README.md

crypto writeup

POA - Padding Oracle Attack

FLAG{31a7f10f1317f622}

1. Gain information from server.py.

   def encrypt(plain):
       # random iv
       iv = os.urandom(16)
       # encrypt
       aes = AES.new(key, AES.MODE_CBC, iv) 
       cipher = aes.encrypt(pad(plain))
       return iv + cipher

   • Use AES CBC to encrypt.

     • Check if the server return special error message for Padding Error

       try:
           decrypt(bytes.fromhex(input('cipher = ')))
           print('YESSSSSSSS')
       except PaddingError:
           print('NOOOOOOOOO')

       • Reponse with NOOOOOOOOO when Padding Error. Therefore, we can use it to seperate Padding Error from other errors.
         • Vulnerable to Padding Oracle Attack

     • The given cipher contain a random iv before the actual cipher text.

   • Observe the padding mechanism.

     def pad(data):
         padlen = 16 - len(data) % 16
         return data + int('1' + '0' * (padlen * 8 - 1), 2).to_bytes(padlen, 'big')

     • e.g. 0x10 0x11 0x36 0x67 0x38 0xBC 0x03 0x21 0xEF 0x80 0x00 0x00
     • Test it with different data length
       • pad with 0x80 + 0x00 * ? to the desire size
       • Mechanism: ISO 7816-4 Padding
     • Block Size = 16

2. Connect to server.

   ❯ nc 140.112.31.97 30000
   cipher = 4b07382f90edbf6be35aa9a3b7e183537e031af7cf37556046096be183a2d999d1da866aad7843c1e0378e3d68e8e60a
   cipher = 

   Transfrom hex back to bytes. Find that it contains 3 blocks with the first one being iv.

3. Implement Padding Oracle Attack to find the plain text.

COR - Correlation Attack

FLAG{dfuihj}

1. Gain information from generate.py.

   • Combine three LFSR generators, with Boolean function, to generate the output.

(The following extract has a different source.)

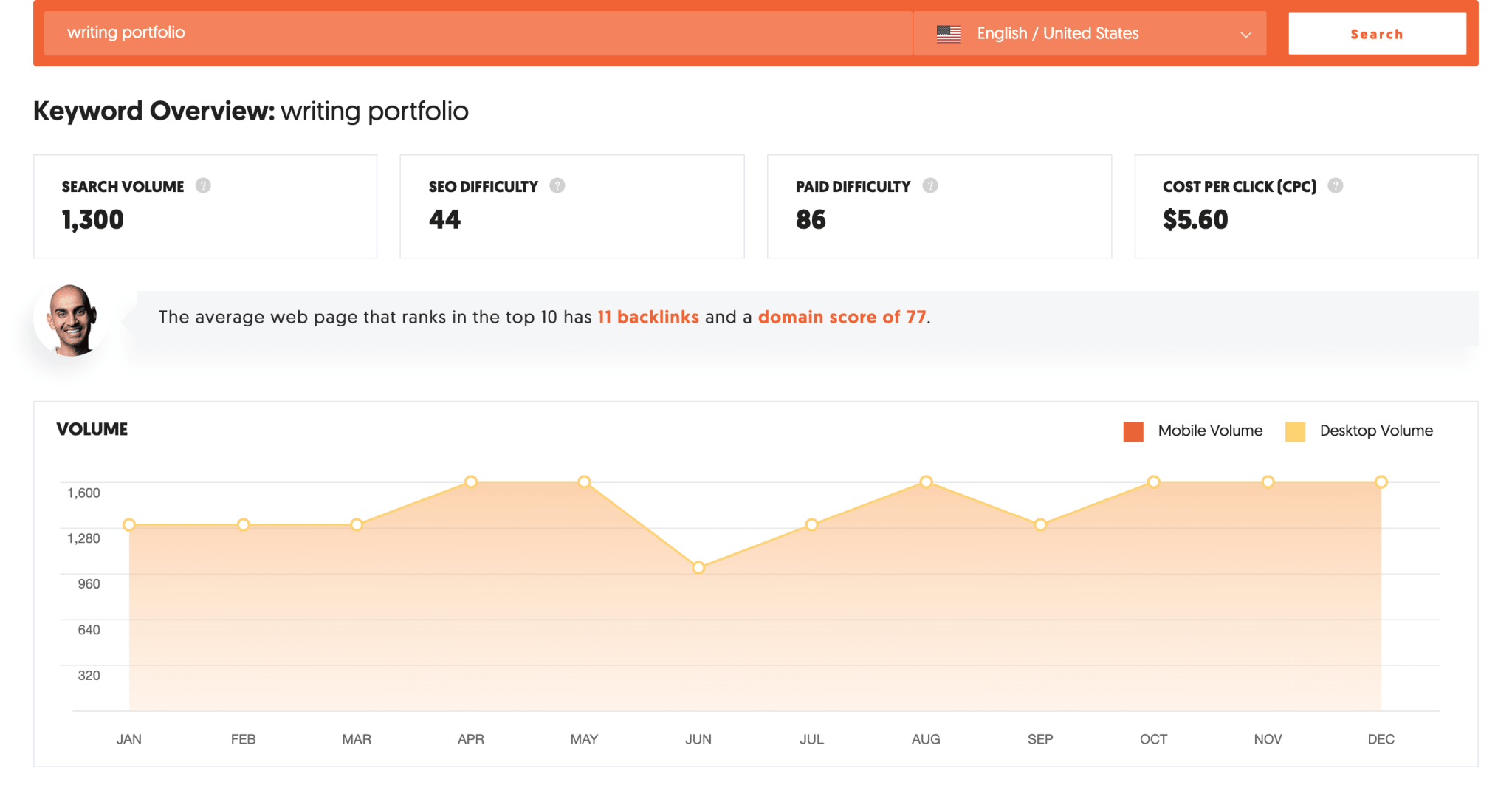Click the APR peak marker on the chart
Screen dimensions: 1512x785
click(470, 482)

   • All three LFSR use part of flag as initials and hard-coded feedback coefficients.

   • Boolean function: (x1 & x2) ^ ((not x1) & x3)

     x1	x2	x3	output
     0	0	0	0
     0	0	1	1
     0	1	0	0
     0	1	1	1
     1	0	0	0
     1	0	1	0
     1	1	0	1
     1	1	1	1
     50%	75%	75%	100%

     (last row show the percentage of the column which is same as output)

     • Both x2, x3 has 75% of its input same as the output
     • Brute force to get generated keystream of all posibilities of x2, x3, compare them with known output and only keep those with same bit rate around 75%.

   • Since use part of flag as initials, instead of 256² posibilities for each initials, there is only 95² posibilities.

2. Use all possible initials of x2, x3 to generate the output and only keep those has same bit rate over 70%.

3. Use all possible initials of x1 to generate the output and combine them all pairs of possible x2, x3 output using Boolean function. Find the only combined x1, x2, x3 outputs that generate the exact output.

4. Flag of the question will then be FLAG{ + initials of that x1 + initials of that x2 + initials of that x3 + }.